A cystic fibrosis (CF) clinic for adults was established in 1977. We have reviewed the data on 164 patients who attended between 1977 and 1989. Twenty four patients had died, 11 being over 20 years after time of death. Of the 140 patients still alive, 61% were male and 53% were aged over 20 years. Only 55% were diagnosed by 1 year and 88% by 10 years. Almost all patients had respiratory symptoms and sputum culture yielded Pseudomonas species in 69%. Other respiratory problems included major haemoptysis and pneumothorax, each in 10%. We found a wide range of respiratory impairment among older patients.

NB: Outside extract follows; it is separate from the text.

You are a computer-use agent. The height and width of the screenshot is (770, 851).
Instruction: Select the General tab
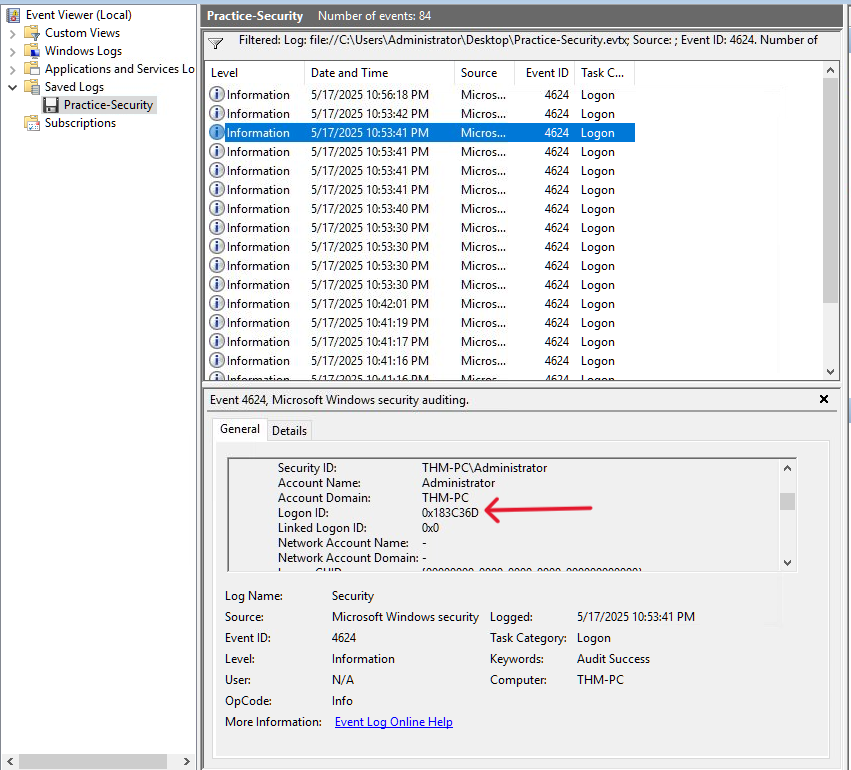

Among 3 patients aged over 23 years the mean (+/- S.D.) percent predicted FEV1 and FVC were 53.3% (+/- 18%) and 71.4% (+/- 20%) respectively. Mean weight in this group was 92.5% (+/- 14) of predicted. Malabsorption occurred in most patients and meconium ileus equivalent occurred in most patients and meconium ileus equivalent occurred in 34%. Other complications were clinical hepatomegaly (16%), diabetes mellitus (9%) and arthropathy (20%). Most patients were taking continuous antibiotics by mouth (89%) and by nebuliser (48%), beta-2 agonists by inhaler (57%) and oral steroids (29%). Almost all were taking multivitamins, pancreatic replacement therapy and multiple nutritional supplements. The number of CF "bed days" grew 12 fold since 1979 and the mean stay in hospital was double the hospital mean. The economic impact was such that over 1/4 of the annual hospital antibiotic budget was expended on CF patients.